Supplied passage

[openstack-dev] [Ironic] Let's talk about API versions

Michael Davies michael at the-davies.net
Thu Jul 30 06:55:10 UTC 2015


On Tue, Jul 28, 2015 at 6:05 AM, Jim Rollenhagen <jim at jimrollenhagen.com>
wrote:

> [snip]
>
> It seems to me we have a few options here:
>
> 1) Default the python client and CLI to the earliest supported version.
> This will never break users by default.
>
> 2) Default the python client and CLI to use the special version
> 'latest'. This will always use the latest API version, and always
> break people when a new server version (that is not backwards
> compatible) is deployed.
>
> 3) Do what Nova does[1]. Default CLI to latest and python client to
> earliest. This assumes that CLI is typically used for one-time commands
> (and it isn't a big deal if we break a one-off command once), and the
> python client is used for applications.
>
> 4) Require a version to use the client at all. This would be a one-time
> break with how applications initialize the client (perhaps we could fall
> back to the earliest version or something for a deprecation period).
> This isn't a great user experience, however, it's the best way to get
> users to think about versioning. And no, "this requires typing another
> argument every time!" is not a valid argument against this; we already
> require a number of arguments, anyone sane doesn't type --ironic-api-url
> or --os-username every time they use the client.
>
> 5) Do what we're doing now. Bump the client's default version with every
> release. This mostly hides these versions from end users, and in general
> those users probably won't know they exist. And then we run into
> arguments every time we want to make a breaking change to the API. :)
>
> I think I like option 1 or 3 the best. I certainly don't like option 5
> because we're going to break users every time we release a new client.
>
> What do other folks think we should do?
>

Thanks jroll for bringing this up!

Isn't the problem here that we're treating breaking and non-breaking
changes similarly?

Didn't we previously say that major backward incompatible changes should
require a major version bump?

What if we adopted a semver or similar scheme for API versioning?  What if
we required 'Major' (in Major.Minor.Patch) to increment for a backwards
incompatible change?  In our current tooling this would be hard, but is it
what we should be doing?  Is this the root of the problem?

The data
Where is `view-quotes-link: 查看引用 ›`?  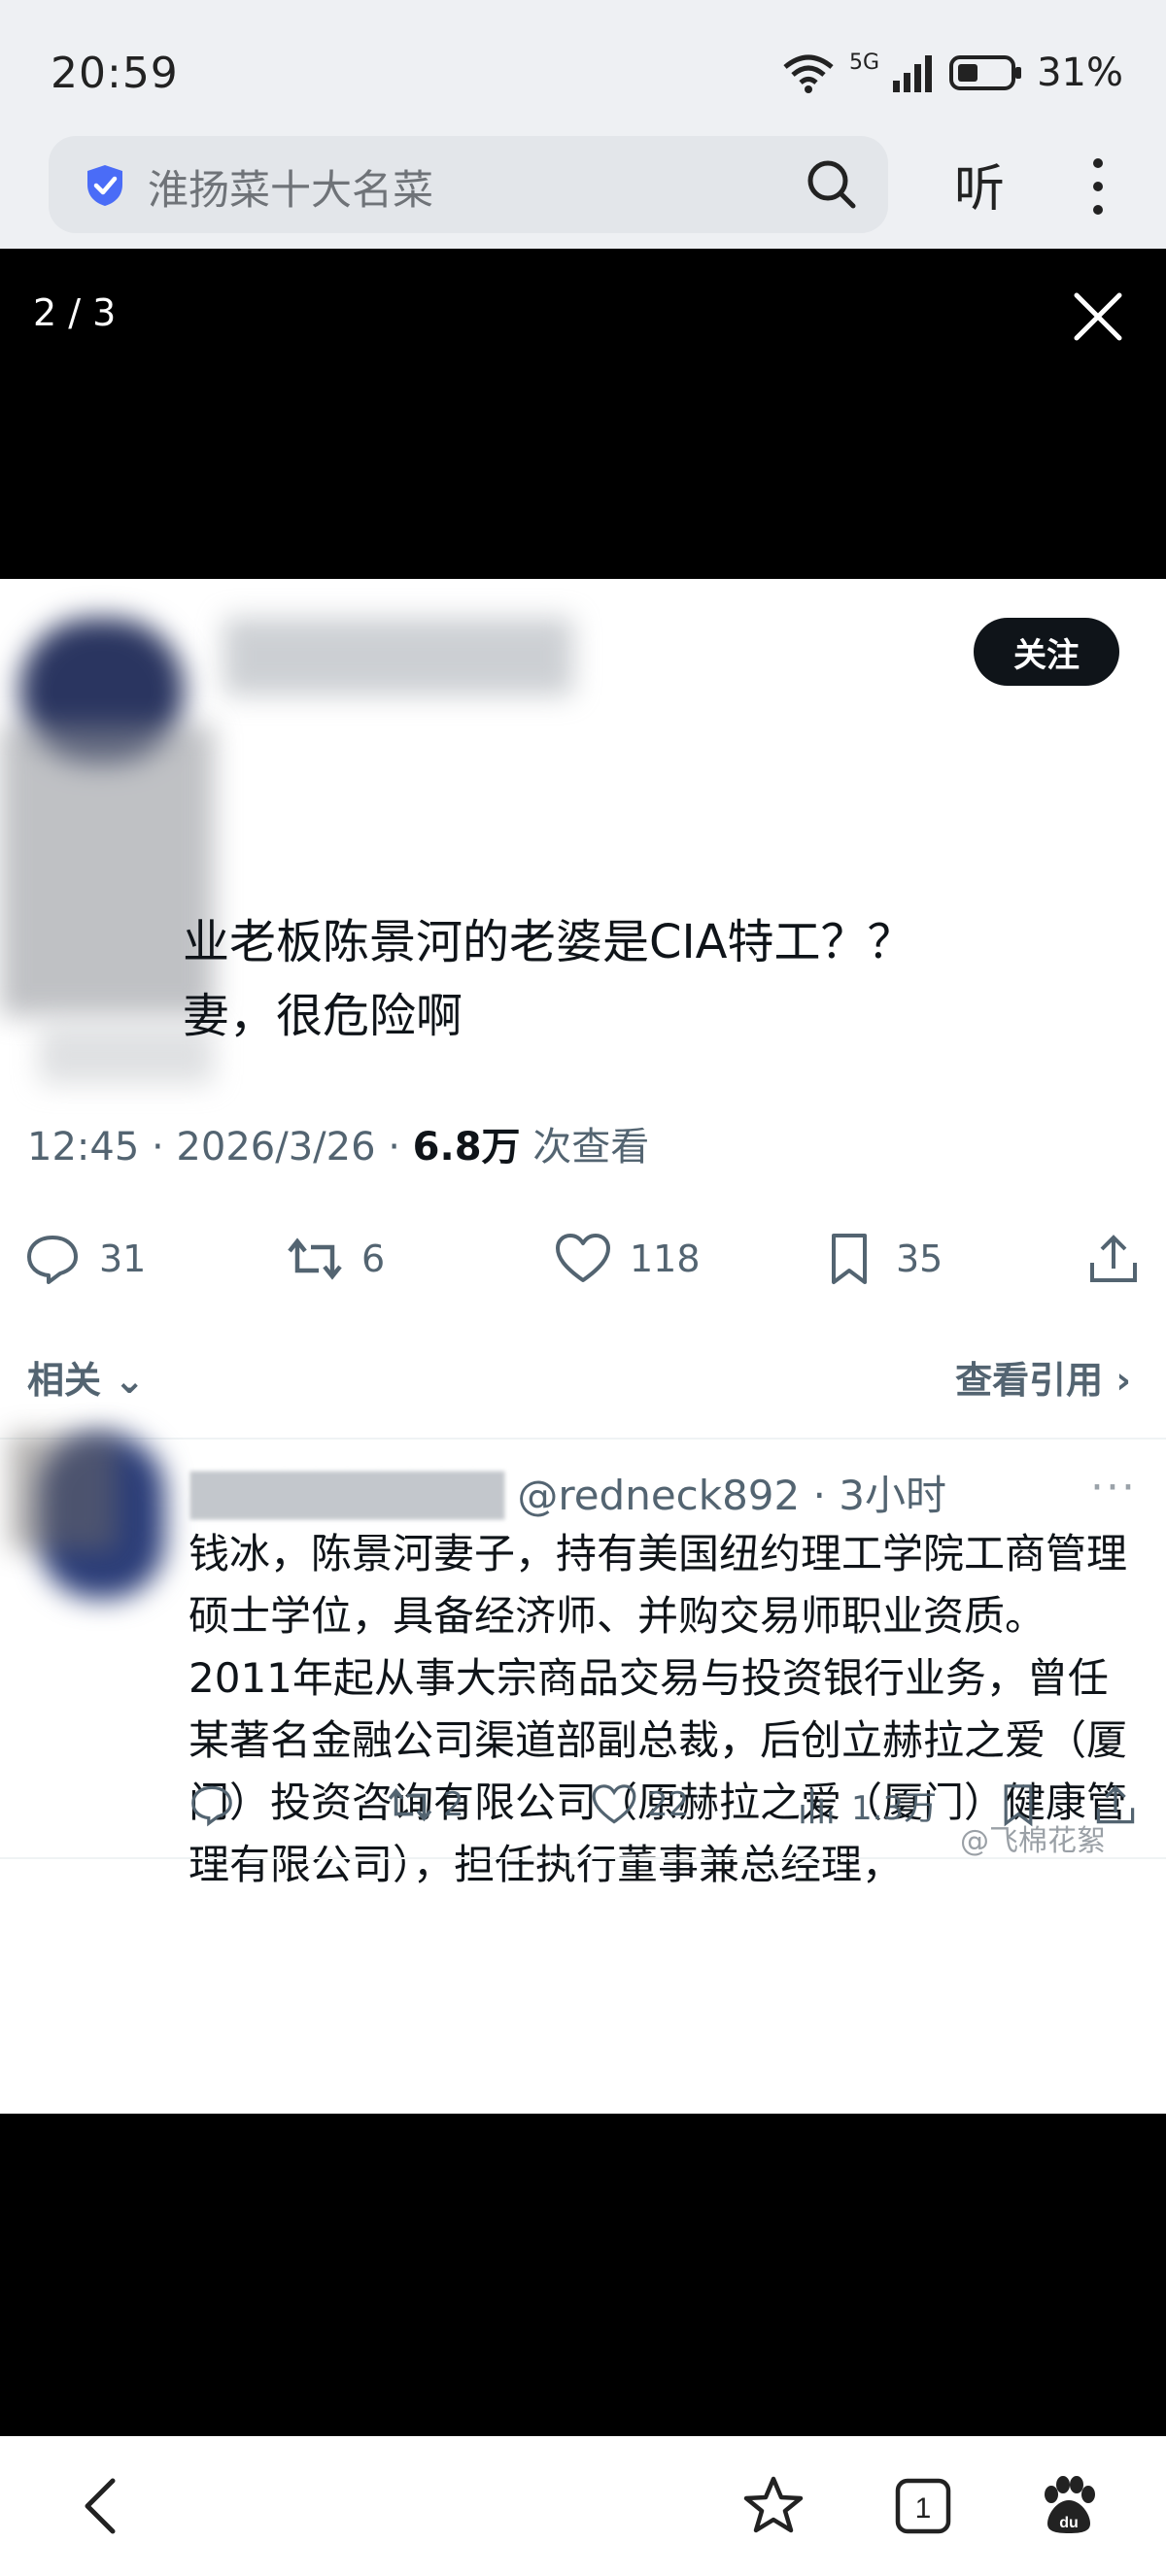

Questions
**A.** Answer these questions using the message about Ironic API versions:
(i) Which project's approach does option 3 copy, and what defaults does that approach set for the CLI and the python client?
(ii) Which two options does the quoted writer say he likes best?
(iii) In the reply, which part of Major.Minor.Patch is proposed to increment for a backwards incompatible change?
**B.** Set down, word for word, everything in the Ironic API versions message from "On Tue, Jul" down to "compatible) is deployed.".

Answers for this exercise
**A.**
(i) Nova's approach: the CLI defaults to the latest version and the python client defaults to the earliest.
(ii) Options 1 and 3.
(iii) Major.

**B.**
On Tue, Jul 28, 2015 at 6:05 AM, Jim Rollenhagen <jim at jimrollenhagen.com>
wrote:

> [snip]
>
> It seems to me we have a few options here:
>
> 1) Default the python client and CLI to the earliest supported version.
> This will never break users by default.
>
> 2) Default the python client and CLI to use the special version
> 'latest'. This will always use the latest API version, and always
> break people when a new server version (that is not backwards
> compatible) is deployed.